だが、アダムの思惑とは別に、彼女達も表面化で動いていた。彼の気まぐれが、後々牙をむくとも知らずに。
○○○
朝を迎え、調神社から帰るときの事。運転席に座るマリアと、ライダースーツを着た翼、ヘルメットを小脇に抱えた雷が弦十郎とタブレットによる通信を行っていた。
「では、あの錬金術師の向かう先には……」
『鏡写しのオリオン座を形成する神社、レイポイントの一角が存在している』
「これで雷の仮説の一つが事実だと証明できたわけね……」
「翼のパパさんに概要書類は届けてくれましたか?」
昨日の深夜に雷が書いた神の力召喚阻止作戦の事だ。その名も、
『ティマイオス作戦……確かに届けている。後は承認を待つのみだ』
「もう一つの補助作戦のほうはどうですか?」
補助作戦とは、ゴルゴダ作戦の名付けられたもう一つの作戦の事だ。もしも神の召喚を許してしまった際に発動される緊急プラン。こちらの方は確証がないため有耶無耶だが、状況証拠からほぼ確実といっていい。

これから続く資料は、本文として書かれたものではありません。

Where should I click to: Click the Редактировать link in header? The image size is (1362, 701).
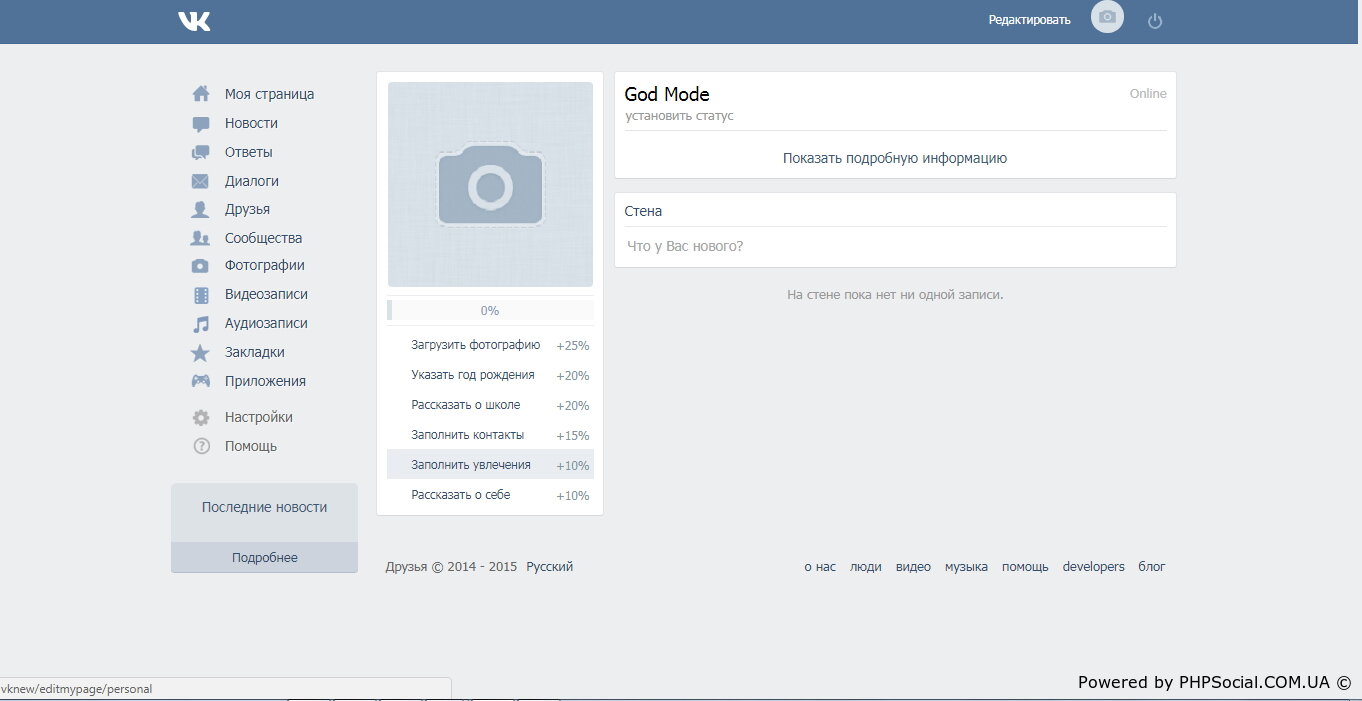click(x=1029, y=20)
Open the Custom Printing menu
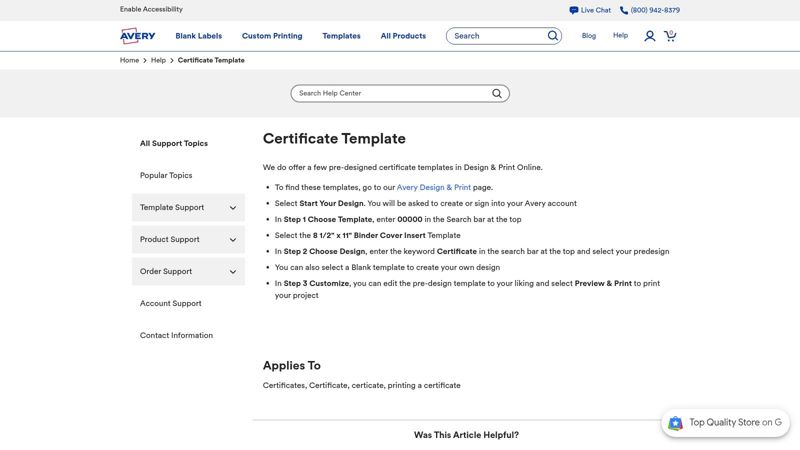 click(272, 36)

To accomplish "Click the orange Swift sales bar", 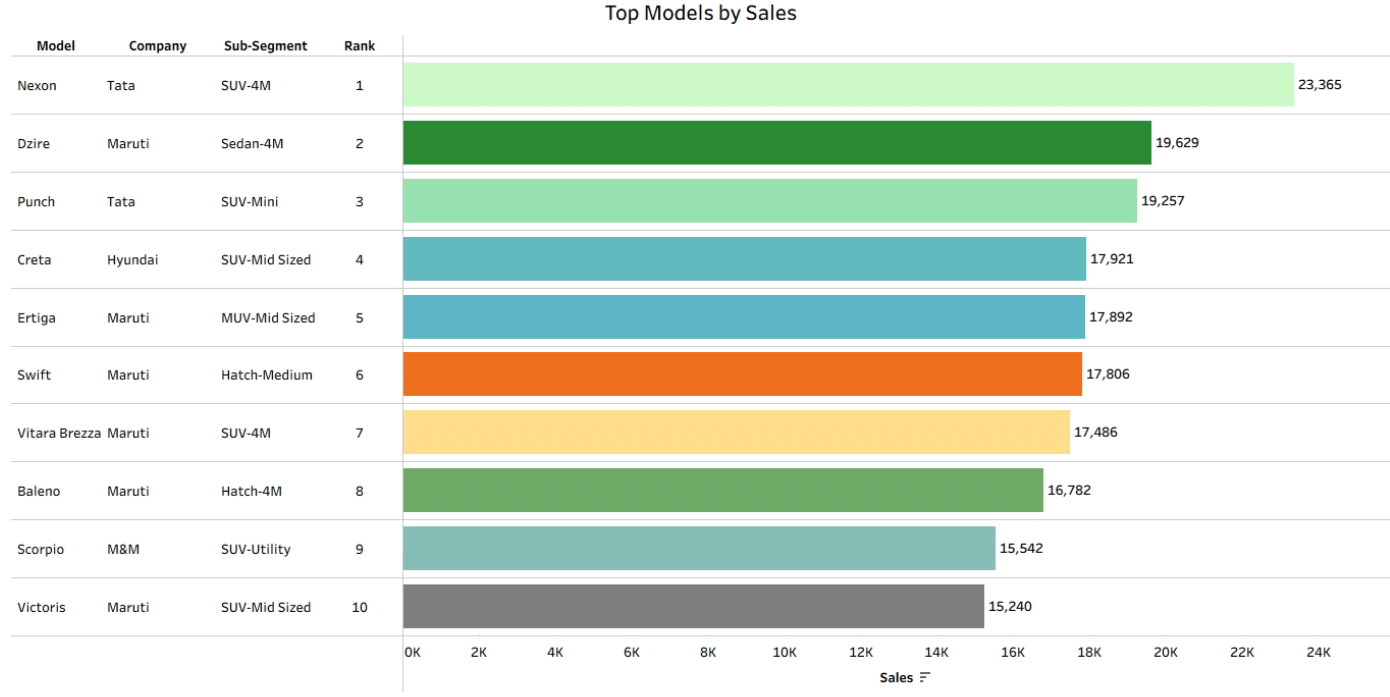I will point(742,375).
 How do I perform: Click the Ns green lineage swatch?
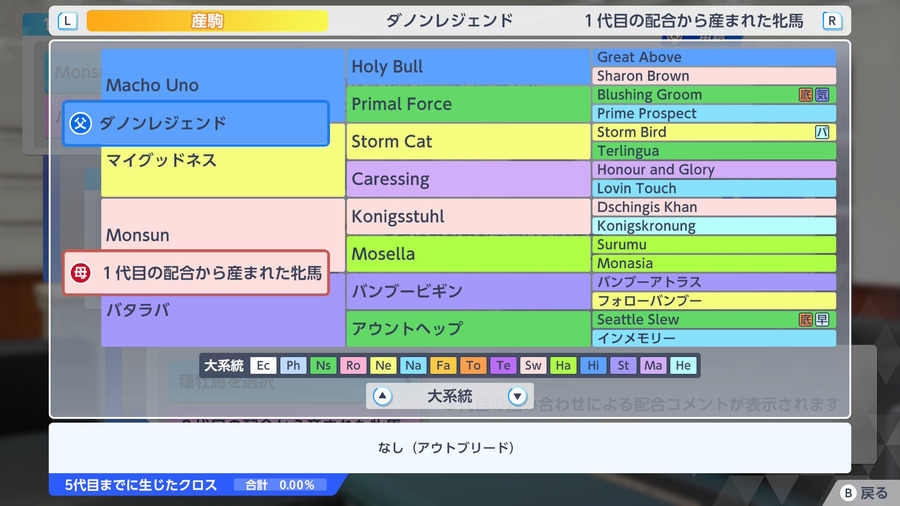pyautogui.click(x=323, y=365)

「ゴルゴダ作戦のほうは確証はないが、アダムの行動から見て雷君の推察通りと見ていいだろう。もちろん、イチかバチかなんてない方がいいし、油断は禁物だがな』
因みに両方とも弦十郎、その他S.O.N.G.職員がつけた名前である。雷の命名はもっと堅っ苦しい。

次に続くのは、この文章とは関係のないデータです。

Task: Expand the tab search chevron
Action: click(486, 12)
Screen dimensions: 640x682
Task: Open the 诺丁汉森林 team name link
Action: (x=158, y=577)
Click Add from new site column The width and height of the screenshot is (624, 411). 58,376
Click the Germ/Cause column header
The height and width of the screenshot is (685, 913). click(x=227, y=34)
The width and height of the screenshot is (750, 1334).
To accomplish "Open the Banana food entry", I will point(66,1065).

一方、ここの冗談好きの宮司は、また神社ジョークを飛ばしていた。
「良かったら、調神社にまたいらっしゃい。この老いぼれが生きている間に」
「神社ジョーク……笑えない……」
フルスロットルな宮司の神社ジョークにすらべが眉を顰めた。そしてそんな顔をしている調の手のひらに、彼は兎が描かれたお守りを乗せた。
調が紐をつまんで持ち上げ、微笑む。
「「「「ありがとうございました!」」」」
響、クリス、調、切歌がお礼をして神社を去ろうとする。
すると切歌が足を止め、神社の名前を見上げた。
「う~ん……。やっぱり不思議デース……。こんなの月なんて絶対読めないデスよ……」
「切ちゃーん!置いてっちゃうよー?」
「わ、分かってるデスよ!」
調に呼ばれ、切歌が駆け出す。
神社の名前は調神社。『調』と書いて『月』と読む神社だ。
ティマイオス作戦
雷の立案した神の力の召喚を阻止する作戦。成功すればよし。もし失敗したとしてもアダムの力を大幅に削ぐことが出来るシロモノ。ミクロコスモスを防ぎ、マクロコスモスをわざと開ける錬金術に則した阻止作戦である。
ゴルゴダ作戦
ティマイオス作戦が失敗した場合に発動される神の力打倒作戦。確定ではないがほとんど確実といっていい雷の推察によって組み上げられた作戦。
本部では今でも検証が続けられており、検証回数を重ねるごとに確実性が上昇している。